The annual winter arrival of seals along the Hawke's Bay coastline has already seen DoC crews called to clear the beachfront walkway and the War Memorial gardens on Marine Parade of wandering mammals.

It has also led to a strong warning after a recent incident at the sandy beach beside the Napier Port off Hardinge Rd.

DoC officer Tom Barr said he received word a leopard seal had come ashore.

The beach was an annual sunbathing spot for fur and leopard seals and, given the latter's dangerous reputation, signs had been put up to warn people to stay well clear of them if they saw one.

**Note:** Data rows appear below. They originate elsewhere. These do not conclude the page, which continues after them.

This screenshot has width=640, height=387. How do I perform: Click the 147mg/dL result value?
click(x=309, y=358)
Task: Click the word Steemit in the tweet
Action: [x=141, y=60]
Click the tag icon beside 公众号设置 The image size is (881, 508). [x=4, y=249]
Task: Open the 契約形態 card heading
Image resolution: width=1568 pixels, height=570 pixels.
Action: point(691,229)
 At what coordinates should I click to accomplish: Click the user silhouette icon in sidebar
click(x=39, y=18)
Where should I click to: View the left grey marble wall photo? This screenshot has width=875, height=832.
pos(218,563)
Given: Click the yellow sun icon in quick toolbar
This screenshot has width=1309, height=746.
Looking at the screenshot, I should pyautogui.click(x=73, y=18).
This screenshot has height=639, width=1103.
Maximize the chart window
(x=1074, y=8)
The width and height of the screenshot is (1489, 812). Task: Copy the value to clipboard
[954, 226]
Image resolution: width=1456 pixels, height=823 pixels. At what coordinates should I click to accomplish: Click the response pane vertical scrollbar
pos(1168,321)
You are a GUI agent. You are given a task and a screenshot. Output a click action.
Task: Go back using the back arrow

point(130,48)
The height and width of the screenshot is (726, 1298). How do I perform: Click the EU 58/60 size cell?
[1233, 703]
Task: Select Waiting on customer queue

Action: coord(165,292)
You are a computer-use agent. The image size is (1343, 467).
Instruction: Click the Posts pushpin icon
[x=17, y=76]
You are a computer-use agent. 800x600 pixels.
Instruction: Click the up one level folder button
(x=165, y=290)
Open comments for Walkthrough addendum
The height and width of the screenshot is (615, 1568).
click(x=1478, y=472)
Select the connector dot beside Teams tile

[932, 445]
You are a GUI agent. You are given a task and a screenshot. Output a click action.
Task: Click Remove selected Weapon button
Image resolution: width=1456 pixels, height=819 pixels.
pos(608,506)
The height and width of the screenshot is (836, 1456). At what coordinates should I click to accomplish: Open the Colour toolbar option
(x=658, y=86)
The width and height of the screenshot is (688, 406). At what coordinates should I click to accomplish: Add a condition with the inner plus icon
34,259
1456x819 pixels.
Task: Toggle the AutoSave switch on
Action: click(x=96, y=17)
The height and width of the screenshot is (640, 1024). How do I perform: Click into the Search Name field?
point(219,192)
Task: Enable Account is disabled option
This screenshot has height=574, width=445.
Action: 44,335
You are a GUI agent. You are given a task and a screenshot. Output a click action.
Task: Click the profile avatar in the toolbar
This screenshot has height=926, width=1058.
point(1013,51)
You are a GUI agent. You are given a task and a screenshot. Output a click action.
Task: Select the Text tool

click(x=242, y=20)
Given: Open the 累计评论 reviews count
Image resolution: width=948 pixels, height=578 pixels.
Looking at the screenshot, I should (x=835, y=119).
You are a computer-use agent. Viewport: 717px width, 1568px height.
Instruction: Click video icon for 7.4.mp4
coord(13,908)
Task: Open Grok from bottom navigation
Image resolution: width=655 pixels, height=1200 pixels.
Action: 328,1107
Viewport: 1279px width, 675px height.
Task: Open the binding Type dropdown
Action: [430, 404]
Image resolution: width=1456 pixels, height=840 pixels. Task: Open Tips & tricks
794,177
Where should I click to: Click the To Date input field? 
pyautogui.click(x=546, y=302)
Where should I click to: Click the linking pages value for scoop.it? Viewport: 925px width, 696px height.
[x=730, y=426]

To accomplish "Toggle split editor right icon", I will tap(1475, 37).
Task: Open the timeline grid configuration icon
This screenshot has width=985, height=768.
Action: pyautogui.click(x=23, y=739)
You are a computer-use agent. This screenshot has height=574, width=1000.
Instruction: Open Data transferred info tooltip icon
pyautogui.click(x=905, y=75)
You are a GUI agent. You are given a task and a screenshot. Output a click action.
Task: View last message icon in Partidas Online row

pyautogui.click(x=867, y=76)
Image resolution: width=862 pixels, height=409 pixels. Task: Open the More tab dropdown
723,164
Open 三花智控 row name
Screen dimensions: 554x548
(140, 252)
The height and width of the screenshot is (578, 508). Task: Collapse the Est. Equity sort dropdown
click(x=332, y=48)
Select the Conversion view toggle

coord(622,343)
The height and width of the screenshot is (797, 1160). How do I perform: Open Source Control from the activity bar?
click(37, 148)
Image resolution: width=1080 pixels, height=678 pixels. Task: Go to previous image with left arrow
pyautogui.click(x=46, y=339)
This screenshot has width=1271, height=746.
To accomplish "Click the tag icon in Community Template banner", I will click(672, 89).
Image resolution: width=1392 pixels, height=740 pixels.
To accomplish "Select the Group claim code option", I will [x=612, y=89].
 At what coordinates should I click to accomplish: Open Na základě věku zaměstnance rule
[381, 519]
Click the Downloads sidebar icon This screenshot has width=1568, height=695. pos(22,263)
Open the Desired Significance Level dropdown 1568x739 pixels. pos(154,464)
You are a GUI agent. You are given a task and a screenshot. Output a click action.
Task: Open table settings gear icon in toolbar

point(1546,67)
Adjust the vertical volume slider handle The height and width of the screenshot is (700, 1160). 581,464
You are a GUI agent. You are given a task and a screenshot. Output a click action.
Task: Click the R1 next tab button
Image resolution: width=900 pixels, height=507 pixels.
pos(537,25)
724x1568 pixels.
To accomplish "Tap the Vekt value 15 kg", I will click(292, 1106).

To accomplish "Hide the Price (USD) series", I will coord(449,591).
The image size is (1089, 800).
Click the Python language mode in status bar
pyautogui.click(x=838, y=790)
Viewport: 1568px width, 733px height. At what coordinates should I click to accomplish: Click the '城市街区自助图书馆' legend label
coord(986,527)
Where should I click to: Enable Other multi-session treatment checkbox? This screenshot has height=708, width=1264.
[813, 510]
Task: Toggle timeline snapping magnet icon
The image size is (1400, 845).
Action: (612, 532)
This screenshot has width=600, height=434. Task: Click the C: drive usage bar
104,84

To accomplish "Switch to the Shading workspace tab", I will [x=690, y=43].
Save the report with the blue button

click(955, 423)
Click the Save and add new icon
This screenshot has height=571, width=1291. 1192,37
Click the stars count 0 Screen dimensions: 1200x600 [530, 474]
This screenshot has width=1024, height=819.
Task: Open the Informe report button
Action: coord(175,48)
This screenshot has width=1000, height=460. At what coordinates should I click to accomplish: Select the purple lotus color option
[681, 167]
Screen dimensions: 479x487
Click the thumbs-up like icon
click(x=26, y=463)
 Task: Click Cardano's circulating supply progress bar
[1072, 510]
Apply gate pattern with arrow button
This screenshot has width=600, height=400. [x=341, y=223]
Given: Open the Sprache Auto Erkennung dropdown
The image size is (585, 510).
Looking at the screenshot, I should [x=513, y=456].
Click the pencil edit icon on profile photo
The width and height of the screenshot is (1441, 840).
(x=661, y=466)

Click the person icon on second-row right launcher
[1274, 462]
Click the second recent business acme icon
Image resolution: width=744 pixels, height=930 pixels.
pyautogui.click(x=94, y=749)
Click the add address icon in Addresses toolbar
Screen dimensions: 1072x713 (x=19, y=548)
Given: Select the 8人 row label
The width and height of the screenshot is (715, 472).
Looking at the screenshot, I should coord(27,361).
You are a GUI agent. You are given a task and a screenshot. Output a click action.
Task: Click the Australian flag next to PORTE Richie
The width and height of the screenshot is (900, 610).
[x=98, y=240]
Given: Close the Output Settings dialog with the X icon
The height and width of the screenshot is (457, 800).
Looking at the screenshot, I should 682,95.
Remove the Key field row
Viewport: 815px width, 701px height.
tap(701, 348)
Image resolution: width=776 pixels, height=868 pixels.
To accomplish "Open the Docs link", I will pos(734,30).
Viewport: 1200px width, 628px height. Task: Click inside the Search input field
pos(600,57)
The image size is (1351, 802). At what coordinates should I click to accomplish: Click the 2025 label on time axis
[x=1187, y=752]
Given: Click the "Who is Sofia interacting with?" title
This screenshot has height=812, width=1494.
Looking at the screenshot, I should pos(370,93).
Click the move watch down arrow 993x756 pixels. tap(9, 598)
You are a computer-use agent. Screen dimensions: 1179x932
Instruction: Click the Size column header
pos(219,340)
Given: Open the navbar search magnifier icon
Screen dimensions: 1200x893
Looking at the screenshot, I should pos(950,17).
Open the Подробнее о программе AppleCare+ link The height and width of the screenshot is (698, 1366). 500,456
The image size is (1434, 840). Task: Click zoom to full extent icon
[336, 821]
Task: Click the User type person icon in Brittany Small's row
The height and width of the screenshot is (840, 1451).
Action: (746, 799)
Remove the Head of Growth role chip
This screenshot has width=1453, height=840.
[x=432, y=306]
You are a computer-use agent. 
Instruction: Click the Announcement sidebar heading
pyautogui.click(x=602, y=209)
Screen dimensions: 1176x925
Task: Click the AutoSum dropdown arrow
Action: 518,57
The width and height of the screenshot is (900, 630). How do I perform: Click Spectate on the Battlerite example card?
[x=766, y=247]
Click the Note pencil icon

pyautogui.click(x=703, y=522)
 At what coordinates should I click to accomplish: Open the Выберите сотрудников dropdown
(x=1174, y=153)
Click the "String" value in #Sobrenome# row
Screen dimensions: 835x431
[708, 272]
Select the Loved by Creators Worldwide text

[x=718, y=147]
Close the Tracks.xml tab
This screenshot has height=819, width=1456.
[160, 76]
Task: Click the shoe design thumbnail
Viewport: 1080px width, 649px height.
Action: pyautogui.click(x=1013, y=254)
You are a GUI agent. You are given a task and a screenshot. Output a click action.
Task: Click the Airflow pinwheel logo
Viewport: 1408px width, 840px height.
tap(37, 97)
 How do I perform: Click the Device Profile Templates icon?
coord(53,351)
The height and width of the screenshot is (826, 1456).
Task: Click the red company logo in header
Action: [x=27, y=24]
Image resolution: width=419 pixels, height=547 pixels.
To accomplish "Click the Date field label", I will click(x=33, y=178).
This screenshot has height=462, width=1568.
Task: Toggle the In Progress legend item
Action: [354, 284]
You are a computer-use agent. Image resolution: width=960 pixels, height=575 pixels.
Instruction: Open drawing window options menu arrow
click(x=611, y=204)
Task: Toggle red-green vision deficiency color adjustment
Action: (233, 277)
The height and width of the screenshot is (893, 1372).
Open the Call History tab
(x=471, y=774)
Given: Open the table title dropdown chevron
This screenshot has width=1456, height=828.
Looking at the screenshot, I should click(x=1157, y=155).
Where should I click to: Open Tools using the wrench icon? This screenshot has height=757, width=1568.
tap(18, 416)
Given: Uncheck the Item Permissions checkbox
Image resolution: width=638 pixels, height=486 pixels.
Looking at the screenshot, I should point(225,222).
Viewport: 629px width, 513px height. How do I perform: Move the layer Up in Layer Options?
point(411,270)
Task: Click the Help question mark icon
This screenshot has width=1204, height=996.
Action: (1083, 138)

It was the second leopard seal arrival in the Bay this year and Mr Barr went to the beach to check it out.

It had returned to the sea by the time he got there but he was horrified to see that around the spot it had been lying, and beside its tracks back to the water, were footprints.

"Adults footprints and toddlers," he said.

"They had been poking it with sticks."

He said it was fortunate the seal had not reacted. "There are recorded human fatalities - this could have ended very badly. It was just stupid stuff."

About three weeks ago it was a fur seal which came to the fore.

"We had a call from a gardener at the parade gardens.

"He asked if we could please move a seal as it was in the garden he was weeding. It had come up the beach, gone up the steps and found a nice bush to nest in."

Using nets, officers returned it to the beach.

A fortnight ago another fur seal came ashore and had taken up a resting spot on the walk and cycle-way near the Marine Parade boundary.

"It was tired and was sunbathing," Mr Barr said, adding that it posed a risk to people walking the stretch as they would come between it and the sea.

It was a large adult and needed to be herded back to the beach by officers using special boards.

"This is the time of the year they will come ashore and people have to respect them and leave them - call us if they are somewhere they shouldn't be."

Most of the fur seals were just-weaned juveniles now out on their own.

They could tire quickly in big seas and came ashore to rest.

Last weekend Napier woman Trish Coyle and her children, who are training for Waka Ama, were at the inner harbour in Ahuriri and spotted a playful young fur seal as they rowed across to the Waka Hourua Te Matau a Maui.

"He was swimming around for quite a while," she said.